Studies try to get handle on coyotes in N.C.
Posted to: News North Carolina
Currituck County, N.C.
North Carolina wildlife biologist Colleen Olfenbuttel was driving in Pender County on Interstate 40 last Sunday afternoon when a coyote came out of the woods, looked to one side and then to the other, waited for a couple of cars to pass, and then crossed the road.
"We went by and he went across right behind us," she said. "Most animals bolt."
Coyotes are the only animal she knows that looks both ways before crossing the road, said Olfenbuttel, who specializes in bear and furbearing animals for the North Carolina Wildlife Resources Commission.
Four different studies are either under way or soon will be to discover more about coyotes, including two studies in parts of Hyde, Dare, Washington and Tyrrell counties.
"There is a lot of interest," Olfenbuttel said. "They are the most successful animal and most adaptable in North Carolina."
Typically perceived as western animals, coyotes began appearing in North Carolina in the 1930s, but most of those were animals brought here for hunting.
Coyotes also began migrating here naturally in larger numbers by the early 1990s and were established statewide in 2005, Olfenbuttel said.
Coyotes are hard to trap, difficult to hunt, and adaptable to most any environment, whether it be forests, swamps, the coast, rural, urban or suburban.
If coyote numbers fall from disease or hunting, they have larger litters to make up for it. If one catches a whiff of a hunter in the wind, it will disappear for a while. If a trap misses, then that coyote will likely never be caught in a trap.
They really are wily coyotes.
"Coyotes are opportunistic," Olfenbuttel said. "They learn quickly."
The jury is out on what effect the growing number of coyotes is having. Population counts are not available, but coyotes are known to exist in all 100 counties in the state, she said.
At least one report says coyotes could be responsible for declines in deer population in the southeastern United States.
That is not the case in North Carolina, said Chris Turner, a state wildlife biologist in northeastern North Carolina. Deer herds are generally healthy.
"Only time will tell," he said. "Coyotes are not strong deer predators. They eat lots of things."
Research on the scat, or waste, of one coyote showed it practically lived on grasshoppers.
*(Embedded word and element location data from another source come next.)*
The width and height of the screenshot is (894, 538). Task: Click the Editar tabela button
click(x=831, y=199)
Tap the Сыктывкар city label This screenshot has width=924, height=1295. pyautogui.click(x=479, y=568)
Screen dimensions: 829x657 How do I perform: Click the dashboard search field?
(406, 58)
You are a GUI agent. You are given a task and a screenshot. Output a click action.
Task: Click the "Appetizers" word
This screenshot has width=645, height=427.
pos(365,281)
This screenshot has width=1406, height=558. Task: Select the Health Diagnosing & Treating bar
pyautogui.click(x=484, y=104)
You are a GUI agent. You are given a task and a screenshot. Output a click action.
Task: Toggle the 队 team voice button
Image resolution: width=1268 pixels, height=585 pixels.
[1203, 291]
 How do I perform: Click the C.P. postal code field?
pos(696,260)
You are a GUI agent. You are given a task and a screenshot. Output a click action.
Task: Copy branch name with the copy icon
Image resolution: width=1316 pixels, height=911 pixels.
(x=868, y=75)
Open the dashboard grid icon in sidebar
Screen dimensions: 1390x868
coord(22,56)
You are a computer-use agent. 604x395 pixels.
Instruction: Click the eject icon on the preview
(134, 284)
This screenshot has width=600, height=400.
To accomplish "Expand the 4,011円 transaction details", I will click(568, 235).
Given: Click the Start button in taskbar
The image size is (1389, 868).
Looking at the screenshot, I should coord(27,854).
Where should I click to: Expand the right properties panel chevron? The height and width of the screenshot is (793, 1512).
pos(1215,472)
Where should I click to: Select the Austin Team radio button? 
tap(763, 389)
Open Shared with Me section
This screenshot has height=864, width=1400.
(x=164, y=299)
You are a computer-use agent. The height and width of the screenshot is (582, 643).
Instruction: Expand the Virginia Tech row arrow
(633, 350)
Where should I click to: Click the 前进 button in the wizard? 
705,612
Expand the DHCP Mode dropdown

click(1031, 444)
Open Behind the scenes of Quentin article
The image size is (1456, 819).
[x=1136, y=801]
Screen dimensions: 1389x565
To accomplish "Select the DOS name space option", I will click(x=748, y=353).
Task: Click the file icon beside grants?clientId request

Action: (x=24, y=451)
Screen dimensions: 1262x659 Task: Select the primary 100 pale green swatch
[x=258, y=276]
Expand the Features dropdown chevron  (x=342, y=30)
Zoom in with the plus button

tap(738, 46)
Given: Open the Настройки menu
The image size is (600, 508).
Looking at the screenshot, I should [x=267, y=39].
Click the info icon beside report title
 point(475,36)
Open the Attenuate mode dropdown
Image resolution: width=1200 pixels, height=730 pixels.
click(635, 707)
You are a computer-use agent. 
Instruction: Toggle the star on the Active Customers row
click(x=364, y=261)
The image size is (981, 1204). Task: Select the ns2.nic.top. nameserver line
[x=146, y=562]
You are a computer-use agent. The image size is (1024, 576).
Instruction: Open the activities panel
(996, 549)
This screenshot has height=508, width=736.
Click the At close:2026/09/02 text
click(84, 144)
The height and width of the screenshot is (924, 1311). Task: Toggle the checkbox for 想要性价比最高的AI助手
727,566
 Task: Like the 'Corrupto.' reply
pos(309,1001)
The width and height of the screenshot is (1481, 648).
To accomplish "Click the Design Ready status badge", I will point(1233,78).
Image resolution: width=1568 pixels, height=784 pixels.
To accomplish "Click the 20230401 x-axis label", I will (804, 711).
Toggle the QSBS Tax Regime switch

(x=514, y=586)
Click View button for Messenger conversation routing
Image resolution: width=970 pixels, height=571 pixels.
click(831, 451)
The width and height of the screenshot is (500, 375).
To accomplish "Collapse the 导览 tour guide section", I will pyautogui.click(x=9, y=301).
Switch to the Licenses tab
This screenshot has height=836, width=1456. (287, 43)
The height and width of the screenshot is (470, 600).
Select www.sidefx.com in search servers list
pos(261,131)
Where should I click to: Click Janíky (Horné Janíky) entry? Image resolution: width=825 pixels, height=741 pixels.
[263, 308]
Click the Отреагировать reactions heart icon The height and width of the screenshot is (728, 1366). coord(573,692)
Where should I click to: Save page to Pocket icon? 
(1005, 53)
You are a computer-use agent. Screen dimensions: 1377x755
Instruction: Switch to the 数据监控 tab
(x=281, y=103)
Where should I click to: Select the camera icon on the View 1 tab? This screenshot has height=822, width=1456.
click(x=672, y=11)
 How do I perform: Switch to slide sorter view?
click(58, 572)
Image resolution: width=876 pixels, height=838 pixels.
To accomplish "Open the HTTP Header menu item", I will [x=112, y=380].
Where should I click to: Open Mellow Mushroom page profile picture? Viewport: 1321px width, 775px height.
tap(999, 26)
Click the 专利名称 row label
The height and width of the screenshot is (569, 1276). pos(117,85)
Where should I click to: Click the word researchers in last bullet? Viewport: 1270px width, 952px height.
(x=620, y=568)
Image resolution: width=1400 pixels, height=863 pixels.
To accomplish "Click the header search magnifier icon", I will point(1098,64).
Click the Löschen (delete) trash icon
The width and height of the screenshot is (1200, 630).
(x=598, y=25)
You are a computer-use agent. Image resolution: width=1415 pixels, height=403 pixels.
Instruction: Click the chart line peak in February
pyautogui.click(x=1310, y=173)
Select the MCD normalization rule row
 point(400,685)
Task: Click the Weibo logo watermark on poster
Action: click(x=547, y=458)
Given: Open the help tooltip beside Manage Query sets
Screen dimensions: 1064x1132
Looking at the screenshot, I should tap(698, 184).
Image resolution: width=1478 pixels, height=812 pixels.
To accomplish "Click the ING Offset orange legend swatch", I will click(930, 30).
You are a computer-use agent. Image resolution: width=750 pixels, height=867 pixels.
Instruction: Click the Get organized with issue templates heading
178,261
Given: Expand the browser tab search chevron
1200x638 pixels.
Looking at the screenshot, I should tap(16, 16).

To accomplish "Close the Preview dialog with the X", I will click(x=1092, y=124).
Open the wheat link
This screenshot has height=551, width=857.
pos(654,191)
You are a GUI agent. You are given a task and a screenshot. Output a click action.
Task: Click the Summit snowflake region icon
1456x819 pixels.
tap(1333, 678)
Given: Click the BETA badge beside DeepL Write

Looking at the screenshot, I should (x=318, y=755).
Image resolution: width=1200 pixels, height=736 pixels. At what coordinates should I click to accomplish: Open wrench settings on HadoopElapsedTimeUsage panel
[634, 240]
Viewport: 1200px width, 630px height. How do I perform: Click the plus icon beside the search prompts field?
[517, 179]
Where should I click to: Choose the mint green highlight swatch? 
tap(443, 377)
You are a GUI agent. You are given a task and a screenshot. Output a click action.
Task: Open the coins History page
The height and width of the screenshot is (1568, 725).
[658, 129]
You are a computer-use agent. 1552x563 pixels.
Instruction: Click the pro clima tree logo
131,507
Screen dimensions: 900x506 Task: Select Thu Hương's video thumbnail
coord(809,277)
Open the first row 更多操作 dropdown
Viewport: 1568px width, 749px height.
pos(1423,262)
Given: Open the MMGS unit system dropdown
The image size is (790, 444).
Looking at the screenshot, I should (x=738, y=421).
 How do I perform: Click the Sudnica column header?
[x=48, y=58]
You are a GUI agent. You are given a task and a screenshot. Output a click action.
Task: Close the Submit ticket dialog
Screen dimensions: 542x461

Mice, rabbits, bugs, garbage and pet food are also on the menu.
Coyotes have been known to take pets and small livestock. Attacks on people happen when coyotes either have rabies or have been fed by humans and lost their fear of them, Olfenbuttel said. There are no reports of coyotes attacking people in North Carolina.
Hunting season is open year round for coyotes, which helps them maintain a healthy fear of humans and reduces conflicts, Olfenbuttel said.